Posté le Le 07/06/2026 à 11:32
Bonjour à tous,
Je me permets de solliciter votre avis sur une situation qui me préoccupe dans le cadre du règlement d’une succession ouverte début 2026.
Contexte :
Mon mari est décédé en janvier 2026. J’ai exercé mon option au titre de la donation entre époux (donation au dernier vivant), optant pour l’usufruit + 1/4 en pleine propriété, conformément à un acte notarié valable.
Les filles de mon mari (d’une autre union) se sont fait représenter par leur propre notaire. Mon notaire dépend entièrement de ce confrère pour obtenir l’état civil des héritières, document qu’il dit nécessaire pour rédiger tout acte.
Le problème :
Depuis mars 2026, le dossier est totalement bloqué car le notaire de la partie adverse ne répond pas : il n’a pas transmis l’état civil de l’une des filles malgré plusieurs relances (courriels et appels téléphoniques) de mon notaire.
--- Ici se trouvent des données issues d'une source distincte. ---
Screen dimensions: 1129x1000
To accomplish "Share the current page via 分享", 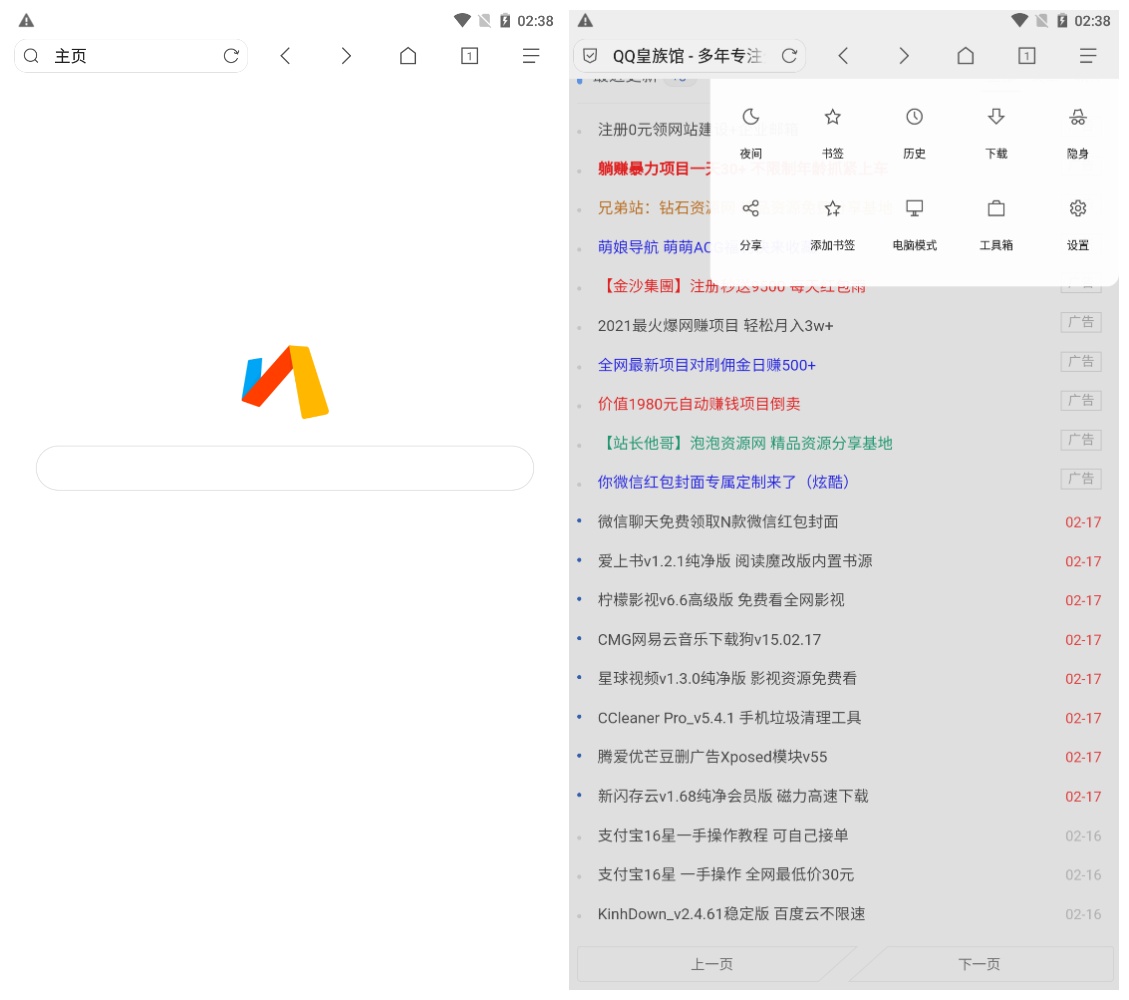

Celui-ci m’indique lui-même être dans l’impossibilité de rédiger le moindre acte ou de me donner un calendrier.
Mes questions :
1. Est-il normal et légalement justifié que mon notaire ne puisse absolument rien faire tant que le confrère de la partie adverse ne lui a pas fourni l’état civil des autres héritières ? Ne pourrait-il pas obtenir ces informations par d’autres voies (acte de notoriété, INSEE, etc.) ?
2. Quels recours ai-je pour débloquer la situation face à l’inertie du notaire adverse ?
• Mise en demeure du notaire adverse par mon notaire ?
• Saisine du Président de la Chambre des notaires ?
• Médiateur de la profession notariale ?
• Sommation d’opter pour les héritières ?
• Action en partage judiciaire ?
3. Mes droits issus de la donation entre époux (déjà formalisés dans un acte notarié) peuvent-ils être reconnus et actés indépendamment de l’identification exhaustive des autres héritiers, notamment pour des démarches urgentes comme le changement de carte grise d’un véhicule dont j’ai l’usufruit ?
4. Y a-t-il un délai légal ou déontologique au-delà duquel le notaire adverse engage sa responsabilité pour non-réponse et blocage de dossier ?
Je précise que le décès remonte à plus de 5 mois et que la déclaration de succession doit être déposée dans les 6 mois du décès, échéance qui approche dangereusement. L’inertie actuelle risque de générer des pénalités fiscales dont je ne devrais pas avoir à supporter la responsabilité.
Merci par avance pour vos éclairages.